What is needed - Go to the line below containing "[button] (1004, 33)" and print exactly from there through the line containing "Netværksgrupper", both included. Print nothing else.

======== Provided records

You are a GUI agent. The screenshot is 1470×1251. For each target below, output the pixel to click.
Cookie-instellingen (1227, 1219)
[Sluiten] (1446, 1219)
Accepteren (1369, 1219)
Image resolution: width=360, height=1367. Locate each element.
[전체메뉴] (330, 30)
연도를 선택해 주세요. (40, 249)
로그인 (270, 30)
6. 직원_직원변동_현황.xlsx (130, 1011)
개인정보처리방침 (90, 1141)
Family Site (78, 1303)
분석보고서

================
======== Provided records

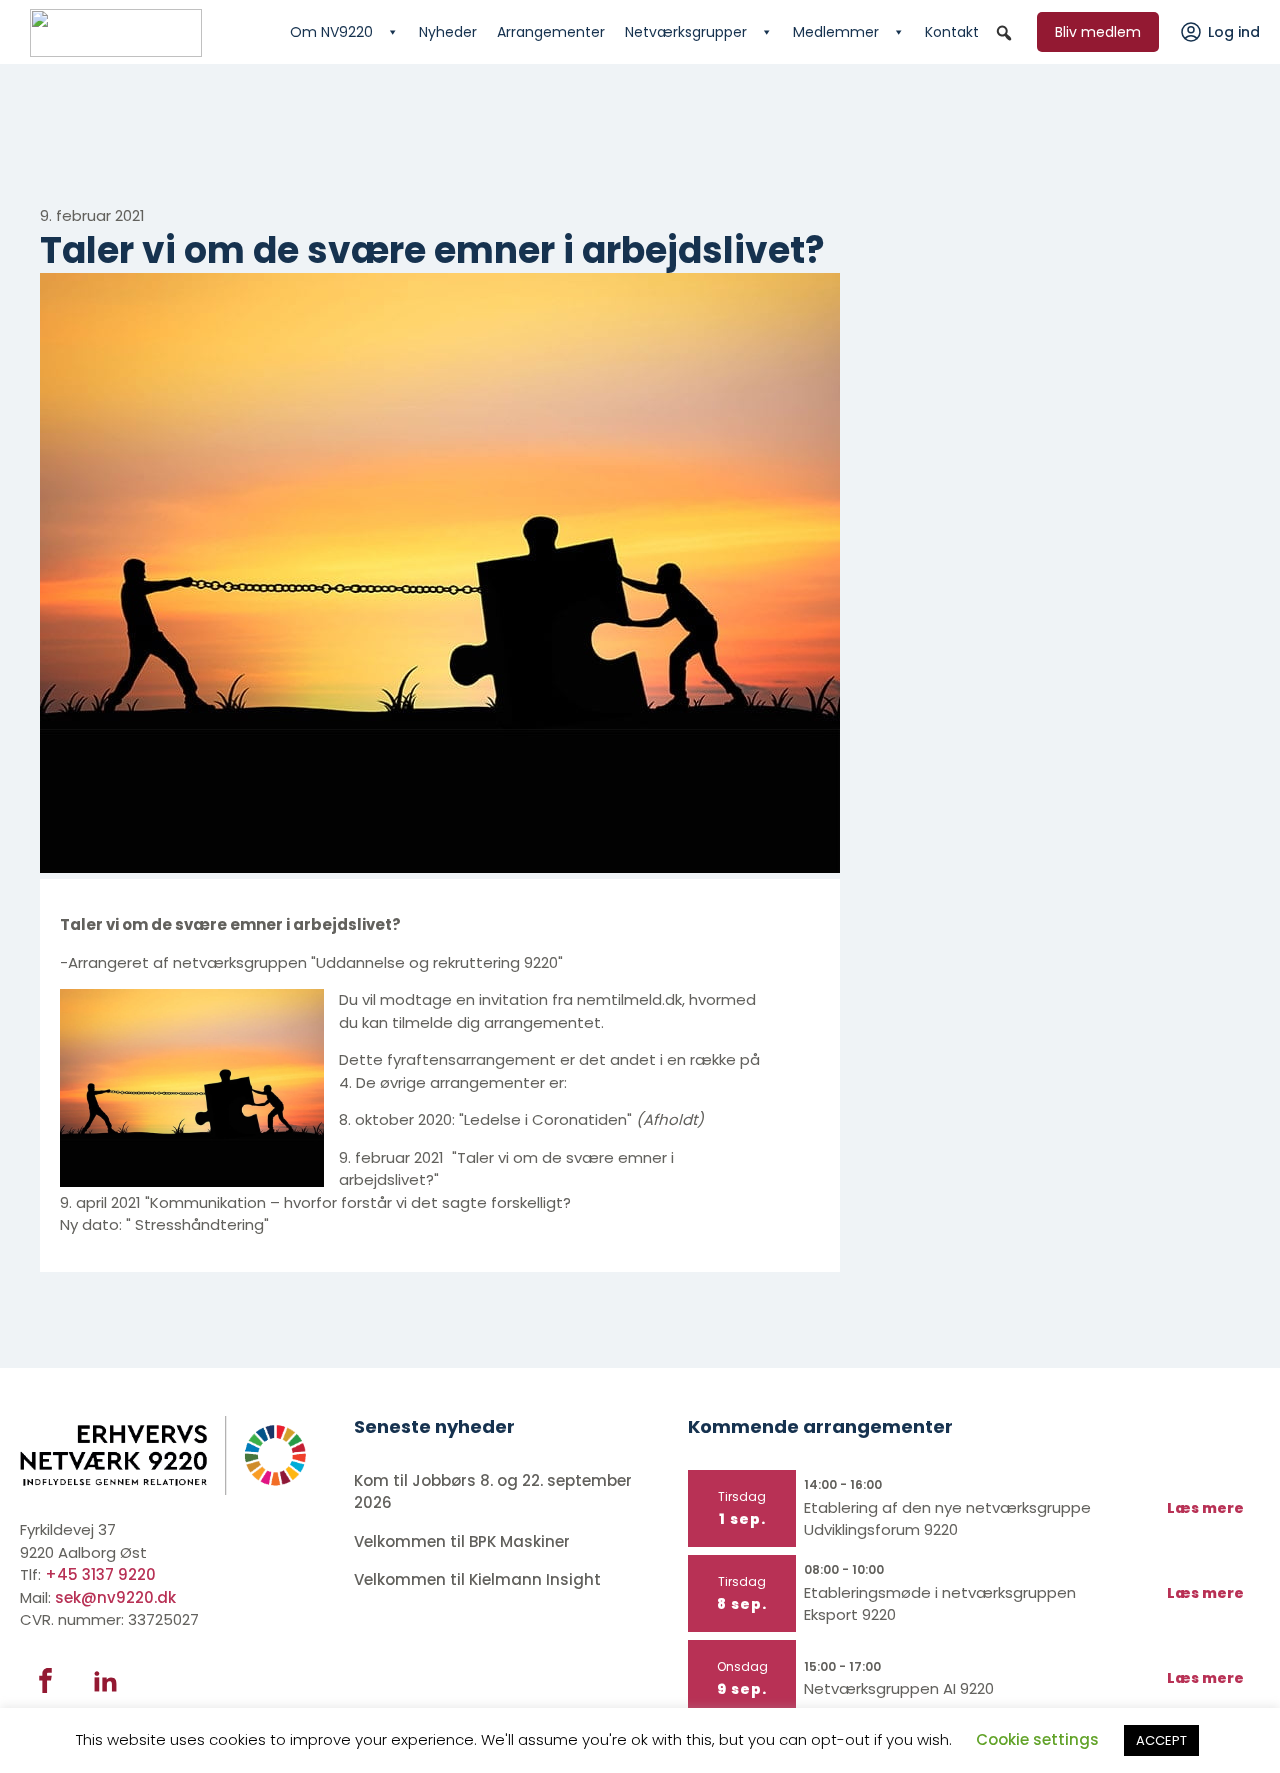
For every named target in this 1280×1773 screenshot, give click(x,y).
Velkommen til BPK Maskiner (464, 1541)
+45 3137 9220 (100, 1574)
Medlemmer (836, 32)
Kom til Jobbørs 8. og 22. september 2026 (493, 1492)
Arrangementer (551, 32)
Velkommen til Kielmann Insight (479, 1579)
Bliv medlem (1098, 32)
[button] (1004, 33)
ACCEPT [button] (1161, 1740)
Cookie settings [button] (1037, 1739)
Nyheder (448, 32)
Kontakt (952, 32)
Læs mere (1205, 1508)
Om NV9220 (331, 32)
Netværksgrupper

================

Result below -
[button] (1004, 33)
ACCEPT [button] (1161, 1740)
Cookie settings [button] (1037, 1739)
Nyheder (448, 32)
Kontakt (952, 32)
Læs mere (1205, 1508)
Om NV9220 (331, 32)
Netværksgrupper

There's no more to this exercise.